Graciliano foi enviado para o presídio de Ilha Grande no Rio de Janeiro, onde conheceu a doutora Nise da Silveira (1906-1999), conterrânea alagoana também encarcerada, que se tornaria uma líder na mudança de tratamento clínico em hospitais psiquiátricos no Brasil, além de fundadora do Museu de Imagens do Inconsciente (1952), em parceria com o crítico de arte trotskista Mário Pedrosa. Como o teórico marxista italiano Antônio Gramsci (1891-1937), Graciliano também se dedicou a escrever no presídio, a fim de suportar o ostracismo do cativeiro. Foi na prisão que redigiu um clássico da literatura brasileira: Memórias do cárcere.

Em 1937, ao lado de José Olympio, que havia lançado no ano anterior o romance de Graciliano, Angústia, José Lins intercedeu no Palácio do Catete e solicitou a intelectuais colaboradores do governo – Almir de Andrade, Lourival Fontes e Herman Lima –, a libertação do escritor. Após uma série de negociações, o pedido foi concedido e Graciliano saiu da prisão.

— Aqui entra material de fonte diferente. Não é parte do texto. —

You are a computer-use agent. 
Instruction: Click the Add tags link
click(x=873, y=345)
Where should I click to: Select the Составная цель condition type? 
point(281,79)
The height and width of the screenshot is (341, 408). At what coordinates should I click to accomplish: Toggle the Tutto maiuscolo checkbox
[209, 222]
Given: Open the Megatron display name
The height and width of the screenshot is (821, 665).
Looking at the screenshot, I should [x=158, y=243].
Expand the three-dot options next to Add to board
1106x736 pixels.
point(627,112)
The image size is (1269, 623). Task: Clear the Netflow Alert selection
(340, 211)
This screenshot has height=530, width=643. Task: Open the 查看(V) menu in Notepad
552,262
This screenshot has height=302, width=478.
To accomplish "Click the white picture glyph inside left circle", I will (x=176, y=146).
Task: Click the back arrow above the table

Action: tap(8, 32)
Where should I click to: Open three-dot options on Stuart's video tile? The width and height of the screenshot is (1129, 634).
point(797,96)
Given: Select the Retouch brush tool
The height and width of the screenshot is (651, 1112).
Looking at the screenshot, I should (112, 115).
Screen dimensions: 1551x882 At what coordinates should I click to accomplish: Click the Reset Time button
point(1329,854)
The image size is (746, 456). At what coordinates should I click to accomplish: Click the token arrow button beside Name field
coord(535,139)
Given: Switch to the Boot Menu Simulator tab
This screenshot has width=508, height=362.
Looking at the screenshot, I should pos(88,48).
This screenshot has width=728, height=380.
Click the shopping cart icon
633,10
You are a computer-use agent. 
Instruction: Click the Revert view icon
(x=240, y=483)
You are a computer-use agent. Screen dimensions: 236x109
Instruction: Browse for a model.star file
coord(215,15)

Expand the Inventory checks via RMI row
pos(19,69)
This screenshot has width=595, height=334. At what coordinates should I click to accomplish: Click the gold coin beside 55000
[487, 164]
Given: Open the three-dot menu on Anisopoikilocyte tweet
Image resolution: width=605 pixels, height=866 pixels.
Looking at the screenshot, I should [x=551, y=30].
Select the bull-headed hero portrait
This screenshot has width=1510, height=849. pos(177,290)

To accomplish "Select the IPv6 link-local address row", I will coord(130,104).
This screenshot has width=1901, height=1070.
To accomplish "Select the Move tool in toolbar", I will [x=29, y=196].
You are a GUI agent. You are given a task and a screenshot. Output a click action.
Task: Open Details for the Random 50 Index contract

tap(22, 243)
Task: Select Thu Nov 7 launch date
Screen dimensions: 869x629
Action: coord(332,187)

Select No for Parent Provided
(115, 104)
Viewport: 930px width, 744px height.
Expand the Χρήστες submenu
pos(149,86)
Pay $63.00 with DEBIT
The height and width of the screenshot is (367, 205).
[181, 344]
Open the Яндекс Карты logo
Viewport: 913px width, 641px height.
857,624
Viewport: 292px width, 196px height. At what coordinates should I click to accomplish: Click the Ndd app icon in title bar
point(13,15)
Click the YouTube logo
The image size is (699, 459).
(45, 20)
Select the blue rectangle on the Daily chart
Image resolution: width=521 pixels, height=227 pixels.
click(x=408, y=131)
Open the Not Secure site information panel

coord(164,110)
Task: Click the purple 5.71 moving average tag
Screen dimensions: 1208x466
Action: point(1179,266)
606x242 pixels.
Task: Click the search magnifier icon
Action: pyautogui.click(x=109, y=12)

De início, Graciliano se hospedou na casa de José Lins, situada na Rua Alfredo Chaves, no bairro do Humaitá. Lá conviveu com Dona Naná e com as três filhas de José Lins. De forma anedótica, conta o crítico Silviano Santiago, no livro Em liberdade: uma ficção, que um novo hábito – a veneração de José Lins pelo futebol – causou espanto em Graciliano. Depois de poucos dias na casa, teria concluído perplexo o escritor: “Aqui Leônidas da Silva é mais importante que Dostoievski”.

Em paralelo à ação política em prol de amigos escritores, nestes primeiros anos em que se estabelece no Rio de Janeiro, a veia literária se apresenta fértil como nunca. Seguindo a sugestão de José Olympio – “Você, José Lins, pode fazer um romance em cada ano” – o escritor publica em 1935 o citado O moleque Ricardo. A série continua no ano seguinte, com Usina (1936); em 1937 aparece Pureza, um ano depois Pedra Bonita (1938) e em 1939, Riacho Doce.

A impressionante sequência anual dos livros publicados atendia em parte ao sucesso de vendas, em parte à disposição do autor na reinvenção das suas lembranças do agora distante Nordeste. O pano de fundo podia ser ora o espaço litorâneo e urbano de O moleque Ricardo e Riacho Doce; ora a ligação entre o litoral e o interior nas estações das linhas de trem em Pureza; ora as transformações de sua região de origem em Usina; ora ainda o sertão adusto em Pedra Bonita.

No estado do Rio, a vivência na região praiana das salinas de Cabo Frio e das lagoas de Araruama serve de inspiração para José Lins escrever um romance que será publicado em 1941: Água-mãe. O eixo central da trama gira em torno de mistérios de uma casa mal-assombrada. O livro apresenta, contudo, algumas novidades temáticas, paisagísticas e sociais em relação às obras anteriores: 1) não se filia a nenhum dos seus ciclos de romance – nem o da Cana-de-Açúcar nem o da Seca, do Misticismo e da Fome; 2) não se passa no Nordeste nem explora a paisagem da região nordestina; e 3) tenta retratar na ficção famílias pertencentes às três esferas da sociedade, das classes populares às classes médias e às classes altas do Rio de Janeiro.

Na década de 1950, Glauber Rocha (1939-1981), então um iniciante na crítica cultural, se encantou com a obra de José Lins do Rego. O cineasta baiano leu a obra de José Lins na íntegra, inclusive Água-mãe, e resumiu a parte em que José Lins trata da carreira do jogador. Tratava-se de mais um personagem frustrado, galeria dos demais tipos sociais descritos pelo autor: o senhor de engenho, o bacharel, o cangaceiro, o contador de histórias.

Eis seu comentário:

 

“Joca, o jogador de futebol, é a manifestação em nosso romance desse ídolo nacional. José Lins, grande entusiasta e entendedor desse esporte, exibe seus conhecimento com descrições de pelejas na melhor linha da crônica esportiva. Por outro lado, ultrapassando o devaneio, traça rápida mas profundamente, o roteiro geral do jogador de futebol: sua ascensão, seu auge na seleção nacional, sua queda brusca, sua morte na humildade e no esquecimento de onde veio. Joca morre ali mesmo, sentado na porta de casa, olhando tristemente a lagoa.”